For me, the best part about qualifying for Nationals has always been the opportunity to spend a few more weeks with my team.  I have extremely fond memories of those precious extra moments earned at both Cal and Texas, (and with Showdown and Molly Brown), and these memories are perhaps sharpened by the heartbreak of the seasons sandwiched in between where I lost three games-to-go in two years.  I share some of the heartache of losing that third game here.  Endings are incredibly difficult, especially when they happen sooner than we'd hope.

It's easy to call a season a failure when we aren't the last team standing, but I believe that a season is defined by more than that.  The seasons I look back most fondly on had drastically different trajectories and outcomes.  I always point back to Berkeley '06 as an example of a unified and happy team that lost two devastating games-to-go and "failed" when it counted most.  But I would choose to go back to that team and season over other years where I've qualified for Nationals with teams that were far less unified and happy.  The success of a season cannot be measured by what you see on Score Reporter.  In my mind, the growth experienced by players on and off the field, the relationships built, and the legacy left for the team in subsequent years are all part of what makes a team successful.

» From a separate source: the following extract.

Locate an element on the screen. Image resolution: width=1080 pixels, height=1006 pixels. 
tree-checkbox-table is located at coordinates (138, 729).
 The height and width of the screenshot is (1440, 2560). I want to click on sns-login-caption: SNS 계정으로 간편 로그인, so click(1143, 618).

As a small group of teams punch their tickets to Appleton and Boulder, and others close the books on the 2012 season, I wanted to share this 
excerpt from an email I wrote to a college player earlier this week:

"I have spent a long, long time blaming myself for premature endings of seasons, whether that be in games-to-go at Regionals or elimination rounds at Nationals.  As a leader, you are so invested that any outcome other than the one you had imagined seems unforgivable... There are always hundreds of things that you could have done differently, and you wonder if one little thing here or there could have changed the outcome of the season.  Sometimes I am still not sure that I've forgiven myself for the "mistakes" I've made... And the truth is, we can always do better... and hopefully we will, in whatever we face next.  I think the key is to always be looking to the future.  Of course, take time to be sad over the ending of a season and to reflect on the things you could have done better.  But ultimately, you are not defined by the past.  You are defined by how you take those lessons into the future."